Nous, les professionnels de la communication et de l’influence digitale, avons souvent averti nos clients des risques d’une crise réputationnelle en leur recommandant d’écouter attentivement les conversations et en affirmant, péremptoires, que ces crises pourraient être potentiellement très destructrices d’un point de vue business. En 2013, j’ai même créé une conférence baptisée ReputationWar pour mieux appuyer la violence et la dangerosité de l’affaire.

Si les crises qui ont eu un impact négatif sur la réputation d’une organisation ou d’une personne sont nombreuses, ces épisodes ont-ils été si graves que cela avec le recul ? N’avons-nous pas crié « au feu » trop vite ?

Et alors que nous assistons aujourd’hui à une élévation sensible des niveaux de violence dans les échanges entre utilisateurs des réseaux sociaux que j’ai déjà évoquée ici ou , une mauvaise réputation n’est-elle pas devenue la norme dans une maelström continu de propos haineux et critiques par défaut ?

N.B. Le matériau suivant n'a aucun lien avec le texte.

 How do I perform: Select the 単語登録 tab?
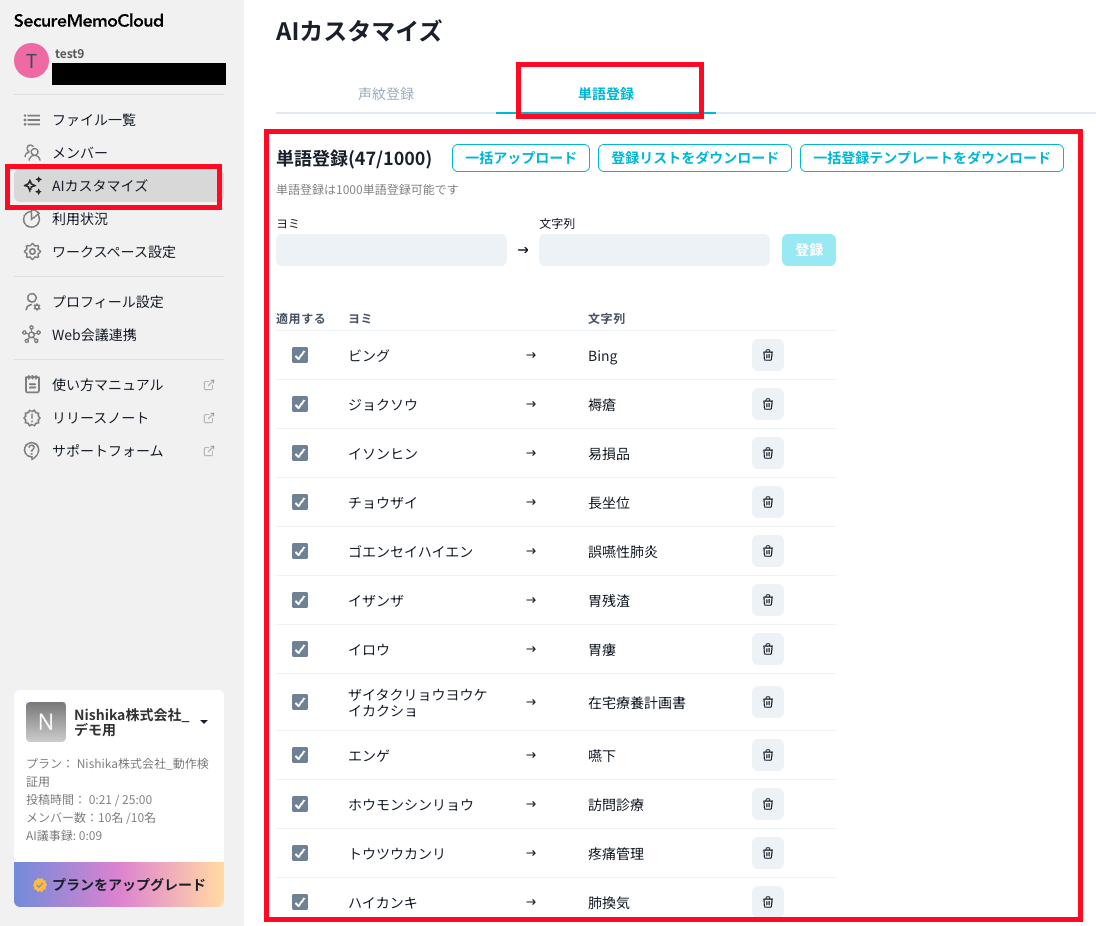point(606,94)
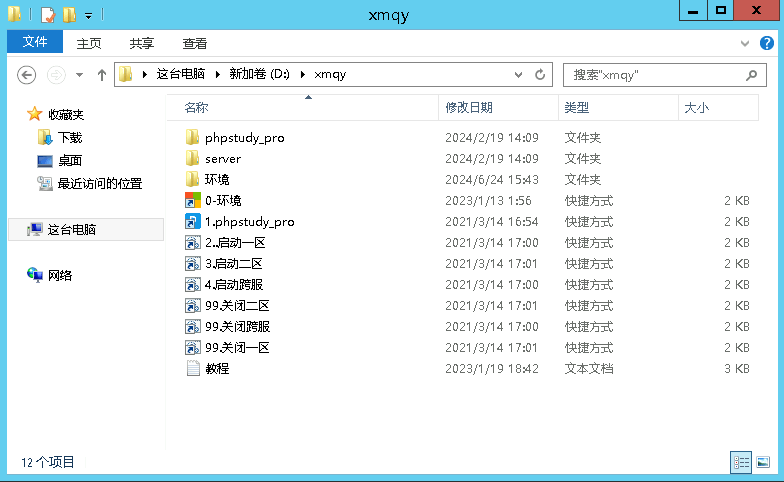Open the quick access toolbar dropdown

point(88,15)
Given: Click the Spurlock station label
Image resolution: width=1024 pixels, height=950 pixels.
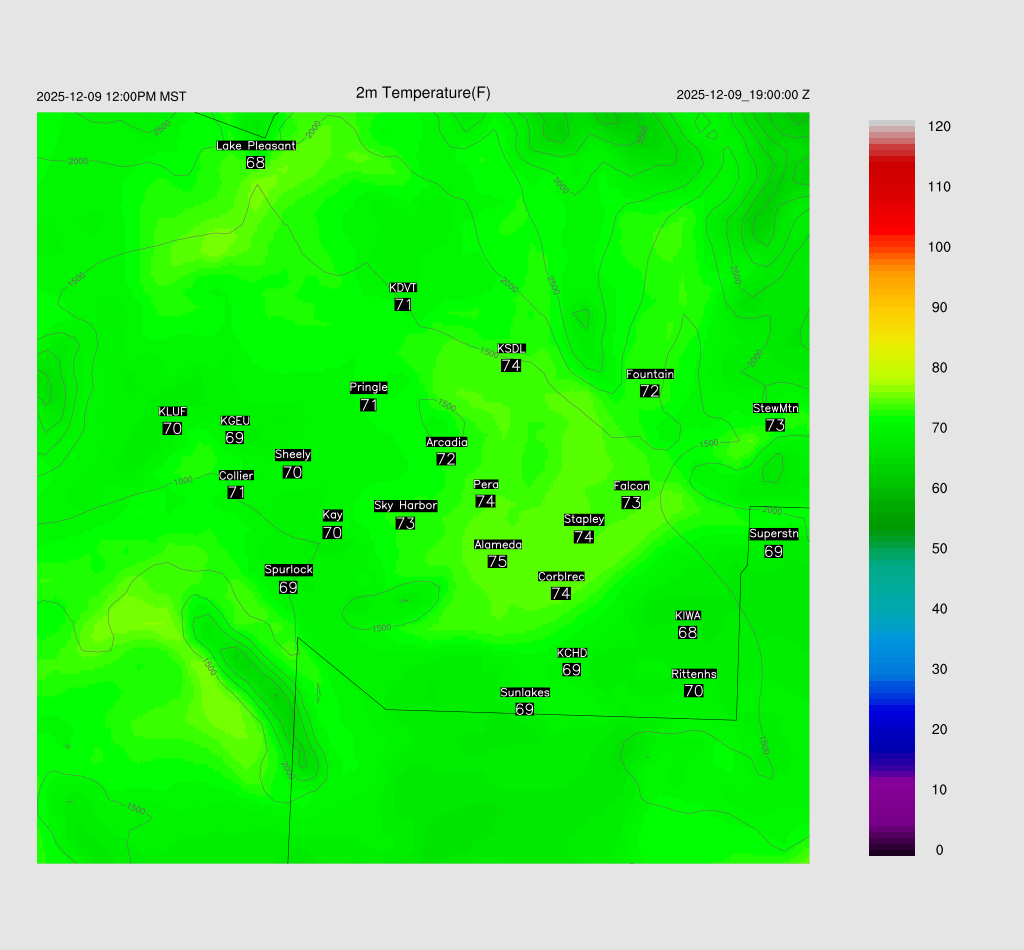Looking at the screenshot, I should (289, 570).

Nestlé est régulièrement la cible des ONGs depuis des années, étrillée par Greenpeace en 2010 sur l’huile de palme, Starbucks a été pointée du doigt pour sa pratique assumée d’évasion fiscale suscitant nombreuses campagnes d’embargo notamment en Grande Bretagne, Lego a été attaquée pour  son association avec le pétrolier Shell, Ikea et Lidl ont vu leurs méthodes de management discutables révélées en place publique, Apple a été convaincue d’exploiter honteusement une main d’oeuvre chinoise en quasi-situation d’esclavage, United Airlines a été filmée en train d’expulser un passager ayant pourtant payé son billet,… on ne compte plus les « victimes » des différents numéros de Cash Investigation qui suscitent des vagues d’émotion légitimes sur les réseaux sociaux et pourtant, cette énumération à la Prévert apparaît comme une liste banale d’épiphénomènes qui ont certes animé les conversations ici ou là pendant quelques jours mais qui n’ont fondamentalement rien changé, outre les excuses confuses et émues de certains dirigeants, la main sur le cœur et l’œil sur le carnet de commandes.

Par conséquent, la question que l’on peut se poser est de savoir si ces crises réputationnelles ont véritablement eu un impact durable sur les décisions stratégiques ou si ce ne furent que de mauvais moments à passer, des périodes où il aura fallu savoir faire dos rond, le temps que tout le monde vous oublie et que le quotidien redevienne « business as usual ».

Je vous avoue que l’activiste qui sommeille en moi (jamais trop longtemps) avait espéré que ces séismes d’indignation populaire issus de la vigilance de tous soient plus dramatiques et durables pour les organisations fautives, histoire de les ramener de force à des pratiques et des décisions plus éthiques, pas uniquement pour colmater les brèches d’une crise passagère mais pour enfin changer la manière de diriger des organisations. Mais je vous avoue aussi que j’en doute sérieusement aujourd’hui.

La plupart des organisations avec lesquelles j’échange sur ces sujets se sont désormais faites à l’idée que les conversations sur les réseaux sociaux leur étaient potentiellement hostiles, voire violentes, et qu’il fallait vivre avec. Ne pas trop s’en soucier et avoir en tête cette vieille expression populaire : « les chiens aboient, la caravane passe ». Car si la violence des commentaires est parfois stupéfiante, nous vivons époque marquée par un zapping constant où l’émotion est une variable éphémère. Le pari que le public passera d’une indignation à l’autre en quelques jours est ainsi le meilleur allié des leaders peu scrupuleux.

Pour tous ceux qui s’intéressent à la communication d’influence et aux enjeux de la réputation à l’ère du web social, ces questions sont essentielles car elles pourraient bien préfigurer l’entrée dans une nouvelle ère marquée par l’indifférence des organisations d’être vilipendées en place publique, comme si la réputation n’était finalement plus si importante. Au-delà du fait que les spécialistes du genre vont se retrouver au chômage, cette modification dans la prise en compte des retours du public pourrait donner lieu à une redistribution des cartes de l’influence.